Bike Month is here! Whether you ride every day rain or shine or if you are just thinking about starting to ride, I think we can all agree it’s the perfect time to be on a bike. For a lot of us at Wheatsville (myself included), biking is how we get around. Austin is such a beautiful, bike-friendly city how could you resist the urge to cycle?

Cyclists, like their bikes, come in all different shapes and sizes: weekend mountain bikers, BMX tricksters, triathlon trainers, fixie kids, beach cruisers, tall bike dare devils, and the list goes on.
In view of Austin’s diverse cycling community, we thought it would be cool to sit down and talk with some Wheatsville staff folks who love to bike.

Alex Durant

  1. What was the first bike you ever rode? A little blue Schwinn that my parents got me for Christmas when I was about 5 years old, funny thing is, I didn’t learn how to ride it until 4th or 5th grade.
  2. What kind of bike do you ride now? A 1985 Trek 620 that I tour on and get groceries with and a mid eighties Mlyata 914, that’s my around town zippy whip.
  3. How long is your commute to Wheatsville? 20 minutes
  4. What is your favorite snack for a long ride? Bananas are crucial. Otherwise anything covered in peanut butter.
  5. How far was the longest ride you’ve done so far? Longest in one day was 116 miles while touring down the East Coast in North Carolina. In total cycling from Oregon to New York to Georgia to here was just about 8,000 miles.
  6. What are your favorite places to ride to/through in Austin?
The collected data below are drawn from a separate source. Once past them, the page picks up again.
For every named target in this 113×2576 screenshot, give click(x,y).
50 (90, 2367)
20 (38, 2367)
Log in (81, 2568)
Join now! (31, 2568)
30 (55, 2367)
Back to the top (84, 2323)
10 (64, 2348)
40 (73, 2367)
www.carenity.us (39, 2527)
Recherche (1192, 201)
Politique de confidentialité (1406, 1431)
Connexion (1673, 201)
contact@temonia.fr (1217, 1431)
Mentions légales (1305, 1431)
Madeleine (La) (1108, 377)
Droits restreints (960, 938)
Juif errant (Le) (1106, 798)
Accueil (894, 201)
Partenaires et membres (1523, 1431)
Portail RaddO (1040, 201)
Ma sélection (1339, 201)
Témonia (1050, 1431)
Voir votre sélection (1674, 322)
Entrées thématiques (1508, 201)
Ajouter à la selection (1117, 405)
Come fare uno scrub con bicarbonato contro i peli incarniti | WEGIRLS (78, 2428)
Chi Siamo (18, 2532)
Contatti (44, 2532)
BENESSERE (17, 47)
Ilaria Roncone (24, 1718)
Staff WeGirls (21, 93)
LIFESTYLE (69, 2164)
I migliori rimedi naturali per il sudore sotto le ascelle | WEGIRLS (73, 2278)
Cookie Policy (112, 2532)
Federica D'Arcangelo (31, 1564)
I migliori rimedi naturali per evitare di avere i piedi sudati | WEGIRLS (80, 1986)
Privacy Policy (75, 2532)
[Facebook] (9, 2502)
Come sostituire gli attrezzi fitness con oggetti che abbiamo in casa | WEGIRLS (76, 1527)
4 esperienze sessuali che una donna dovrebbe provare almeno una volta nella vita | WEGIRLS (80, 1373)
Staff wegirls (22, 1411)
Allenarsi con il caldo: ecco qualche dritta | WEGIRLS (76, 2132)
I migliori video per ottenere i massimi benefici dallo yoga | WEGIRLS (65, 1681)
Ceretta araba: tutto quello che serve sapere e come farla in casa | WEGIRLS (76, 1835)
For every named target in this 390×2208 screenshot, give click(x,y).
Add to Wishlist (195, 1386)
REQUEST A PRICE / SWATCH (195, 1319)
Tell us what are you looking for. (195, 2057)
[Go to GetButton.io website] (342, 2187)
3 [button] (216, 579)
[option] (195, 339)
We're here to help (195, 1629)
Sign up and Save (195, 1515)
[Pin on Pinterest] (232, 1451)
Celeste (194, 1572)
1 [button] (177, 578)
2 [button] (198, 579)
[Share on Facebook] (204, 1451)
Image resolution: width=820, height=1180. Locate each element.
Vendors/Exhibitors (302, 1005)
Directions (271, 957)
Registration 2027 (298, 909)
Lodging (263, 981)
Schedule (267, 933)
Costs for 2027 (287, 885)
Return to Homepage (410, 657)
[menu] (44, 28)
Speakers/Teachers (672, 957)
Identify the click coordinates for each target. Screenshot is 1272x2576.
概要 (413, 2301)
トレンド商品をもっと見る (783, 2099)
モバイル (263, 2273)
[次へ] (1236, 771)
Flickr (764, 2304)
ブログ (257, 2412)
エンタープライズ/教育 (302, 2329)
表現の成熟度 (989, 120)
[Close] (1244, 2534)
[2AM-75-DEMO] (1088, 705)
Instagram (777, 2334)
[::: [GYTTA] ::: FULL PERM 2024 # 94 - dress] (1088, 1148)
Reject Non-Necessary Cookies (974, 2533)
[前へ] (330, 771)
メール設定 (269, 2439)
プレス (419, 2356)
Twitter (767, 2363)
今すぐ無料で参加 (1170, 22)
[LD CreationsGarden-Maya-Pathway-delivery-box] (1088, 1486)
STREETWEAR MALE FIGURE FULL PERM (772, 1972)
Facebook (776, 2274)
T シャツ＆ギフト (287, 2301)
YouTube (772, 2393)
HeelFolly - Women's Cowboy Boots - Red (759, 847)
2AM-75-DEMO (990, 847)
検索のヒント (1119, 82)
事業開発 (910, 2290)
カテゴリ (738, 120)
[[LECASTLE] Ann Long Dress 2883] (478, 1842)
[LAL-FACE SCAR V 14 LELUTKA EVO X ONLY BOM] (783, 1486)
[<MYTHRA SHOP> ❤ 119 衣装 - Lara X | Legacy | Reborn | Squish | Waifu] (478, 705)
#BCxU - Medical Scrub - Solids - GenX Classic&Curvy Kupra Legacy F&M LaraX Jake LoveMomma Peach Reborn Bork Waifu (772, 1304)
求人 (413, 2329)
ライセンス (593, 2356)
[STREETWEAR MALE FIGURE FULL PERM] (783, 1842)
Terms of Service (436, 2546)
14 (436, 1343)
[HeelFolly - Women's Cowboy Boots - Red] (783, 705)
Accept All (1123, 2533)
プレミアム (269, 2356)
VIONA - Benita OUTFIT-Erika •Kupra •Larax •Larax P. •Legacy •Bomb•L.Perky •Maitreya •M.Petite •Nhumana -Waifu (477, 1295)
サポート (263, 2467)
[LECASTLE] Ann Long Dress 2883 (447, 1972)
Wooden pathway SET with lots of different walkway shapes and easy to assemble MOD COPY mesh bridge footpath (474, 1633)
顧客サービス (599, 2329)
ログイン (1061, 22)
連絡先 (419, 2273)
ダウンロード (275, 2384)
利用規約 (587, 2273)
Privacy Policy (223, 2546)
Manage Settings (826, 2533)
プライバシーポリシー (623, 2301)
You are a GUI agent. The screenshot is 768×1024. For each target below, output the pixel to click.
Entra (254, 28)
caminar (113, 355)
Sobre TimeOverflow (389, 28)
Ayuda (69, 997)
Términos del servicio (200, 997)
The ride to Barton Springs for a dip is always a good one. Another great ride is out to Bull Creek Park, that route has one of the gnarliest hills in Austin, otherwise I use the city bike map and see where I end up.

Reva Mosqueda

  1. What was the first bike you ever rode?My first bike was a pink sparkly Schwinn, it had a banana seat and sissy bars.
  2. What kind of bike do you ride now? A Raleigh Capri 30, she’s my sweet lil’ thang.
  3. How long is your commute to Wheatsville? About 5 miles
  4. What is your favorite snack for a long ride? During the summer when I go on rides I take a fanny pack full of snacks! Usually a couple carrots, some pecans and fruit leather.
  5. How far was the longest ride you’ve done so far? 55 miles
  6. What are your favorite places to ride to/through in Austin? I really enjoy riding up north; I’ll take Shoal Creek to Spicewood then Jollyville and end up by the Arboretum. Also, recently I rode to Manor with a few co-workers; it was pretty cool to be so close to the city but also so close to the country.

Eric Lambert

  1. What was the first bike you ever rode? A black Huffy with a banana seat.
  2. What kind of bike do you ride now? A Surly Long Haul Trucker, Fuji Sagres, Mondonico, and a Francesco Moser
  3. How long is your commute to Wheatsville? 3.5 Miles
  4. What is your favorite snack for a long ride? Bananas and Wheatsville Rice Crispy Treats
  5. What’s the longest ride you’ve done so far? 50 miles
  6. What are your favorite places to ride to/through in Austin? Shoal Creek, Jollyville and Mount Bonnell

Austin Marsh

  1. What was the first bike you ever rode? A blue Huffy BMX
  2. What kind of bike do you ride now? A specialized BMX named “Moby Dick”.
  3. How long is your commute to Wheatsville? 4.5 Miles
  4. What is your favorite snack for a long ride? Blueberry Crisp Clif Bars
  5. What’s the longest ride you’ve done so far? 30 miles
  6. What are your favorite places to ride to/through in Austin? Exploring new places that I’ve never been to.